What I love about that model, in theory, and I have used it in practice, it works. It really just says, software development is not just about code, but it’s about understanding tasks. It’s about interpreting things. It’s about revising plans. It’s about creating a formal spec of things. Sometimes it’s about understanding where you need to work.
Because if I’m being honest, I don’t think these automated agents are going to go anywhere, anytime soon, because the space that they’re trying to operate in so complicated, and they might have a place for, tiny tasks that people today shunt off to places like Upwork, but for like replacing teams of engineers actually solving real business problems that are complicated and nuanced, I just don’t see it. And so I feel like it’s almost like a distraction to focus on that. And the AI powered stuff can really be helpful, but it has to be centered in keeping your development team engaged the entire time, and letting them use their brains to like really drive this stuff effectively.
SDT: Any final thoughts or takeaways from this episode?

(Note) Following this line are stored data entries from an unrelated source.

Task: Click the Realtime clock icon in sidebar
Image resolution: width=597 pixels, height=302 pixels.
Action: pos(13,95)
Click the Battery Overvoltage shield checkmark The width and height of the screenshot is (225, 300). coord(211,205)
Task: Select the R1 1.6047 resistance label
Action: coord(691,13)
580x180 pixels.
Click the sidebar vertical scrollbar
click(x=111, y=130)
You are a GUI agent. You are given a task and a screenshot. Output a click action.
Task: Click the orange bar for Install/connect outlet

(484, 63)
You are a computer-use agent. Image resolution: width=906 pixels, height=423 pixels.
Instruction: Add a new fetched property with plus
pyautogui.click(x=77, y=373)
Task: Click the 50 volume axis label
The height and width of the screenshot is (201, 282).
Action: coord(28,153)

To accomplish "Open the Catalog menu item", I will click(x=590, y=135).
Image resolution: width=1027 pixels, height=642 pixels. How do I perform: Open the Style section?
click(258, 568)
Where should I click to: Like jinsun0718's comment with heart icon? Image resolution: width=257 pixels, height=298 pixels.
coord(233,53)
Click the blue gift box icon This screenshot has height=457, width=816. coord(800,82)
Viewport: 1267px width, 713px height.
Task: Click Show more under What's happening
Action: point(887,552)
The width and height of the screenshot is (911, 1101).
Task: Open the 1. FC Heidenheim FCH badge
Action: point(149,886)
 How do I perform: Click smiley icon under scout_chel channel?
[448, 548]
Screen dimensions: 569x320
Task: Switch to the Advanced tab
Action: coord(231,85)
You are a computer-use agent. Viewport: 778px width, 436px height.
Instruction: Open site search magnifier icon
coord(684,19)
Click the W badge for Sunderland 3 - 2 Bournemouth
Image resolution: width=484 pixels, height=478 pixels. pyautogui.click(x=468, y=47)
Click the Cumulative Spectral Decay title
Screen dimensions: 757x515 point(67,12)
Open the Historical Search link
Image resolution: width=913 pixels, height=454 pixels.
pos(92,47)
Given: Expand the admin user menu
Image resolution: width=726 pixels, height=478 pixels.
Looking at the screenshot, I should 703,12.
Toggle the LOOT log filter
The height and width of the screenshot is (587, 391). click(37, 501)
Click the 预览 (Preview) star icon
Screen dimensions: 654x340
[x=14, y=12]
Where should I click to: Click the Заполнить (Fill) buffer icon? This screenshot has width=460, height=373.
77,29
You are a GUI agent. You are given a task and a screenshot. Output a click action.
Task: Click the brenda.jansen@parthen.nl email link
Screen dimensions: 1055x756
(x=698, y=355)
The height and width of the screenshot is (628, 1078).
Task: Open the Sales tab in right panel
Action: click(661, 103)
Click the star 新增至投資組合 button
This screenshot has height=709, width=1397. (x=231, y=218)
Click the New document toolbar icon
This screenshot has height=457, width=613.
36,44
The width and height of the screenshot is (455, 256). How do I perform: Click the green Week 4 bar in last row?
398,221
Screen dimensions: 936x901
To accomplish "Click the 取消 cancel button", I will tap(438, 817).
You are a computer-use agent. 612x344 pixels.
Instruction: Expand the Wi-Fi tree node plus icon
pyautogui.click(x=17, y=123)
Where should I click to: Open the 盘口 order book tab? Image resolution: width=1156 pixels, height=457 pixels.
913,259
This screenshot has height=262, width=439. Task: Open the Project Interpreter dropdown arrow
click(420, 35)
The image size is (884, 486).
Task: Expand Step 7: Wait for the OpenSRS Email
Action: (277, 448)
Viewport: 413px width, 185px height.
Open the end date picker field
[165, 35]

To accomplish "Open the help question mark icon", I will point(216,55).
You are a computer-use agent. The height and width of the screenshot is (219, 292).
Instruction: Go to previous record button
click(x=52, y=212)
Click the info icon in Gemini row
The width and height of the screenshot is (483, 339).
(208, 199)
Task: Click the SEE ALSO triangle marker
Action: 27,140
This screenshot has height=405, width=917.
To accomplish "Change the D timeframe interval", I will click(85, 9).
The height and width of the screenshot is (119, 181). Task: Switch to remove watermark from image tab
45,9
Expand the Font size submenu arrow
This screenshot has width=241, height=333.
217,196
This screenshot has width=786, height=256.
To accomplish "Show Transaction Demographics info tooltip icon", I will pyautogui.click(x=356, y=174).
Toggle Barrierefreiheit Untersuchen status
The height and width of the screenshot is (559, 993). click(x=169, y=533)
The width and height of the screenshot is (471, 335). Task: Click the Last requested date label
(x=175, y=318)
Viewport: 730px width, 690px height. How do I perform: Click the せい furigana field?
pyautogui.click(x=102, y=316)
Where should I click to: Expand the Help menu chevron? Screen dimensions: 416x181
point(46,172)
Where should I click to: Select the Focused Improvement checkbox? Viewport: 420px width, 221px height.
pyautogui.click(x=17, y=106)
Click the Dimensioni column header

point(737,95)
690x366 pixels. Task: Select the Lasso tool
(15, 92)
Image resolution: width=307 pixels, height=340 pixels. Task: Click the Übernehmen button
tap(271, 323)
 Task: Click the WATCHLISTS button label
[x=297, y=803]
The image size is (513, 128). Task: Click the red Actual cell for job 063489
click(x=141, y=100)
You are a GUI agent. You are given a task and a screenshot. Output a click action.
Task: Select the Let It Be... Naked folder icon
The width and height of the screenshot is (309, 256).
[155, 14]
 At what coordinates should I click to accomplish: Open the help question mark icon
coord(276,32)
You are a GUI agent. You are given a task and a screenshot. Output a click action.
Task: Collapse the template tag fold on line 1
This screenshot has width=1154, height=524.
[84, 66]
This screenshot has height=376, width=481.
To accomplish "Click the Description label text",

PC: I would say that the tools are not magic, do not believe the hype. The marketing is way overblown for what these things can do. But when you get past all that, and especially if you narrow your tasks to like very concrete, small things, these tools can actually really be wonderful for helping you save time and sometimes even consider approaches to things that you may not have considered in the past. And so focus on that, cut through the hype, just see it as a good tool. And if it’s not a good tool for you discard it, because it’s not going to be helpful. That that’s probably what I would advise anyone in any capacity to, to frame up these things with.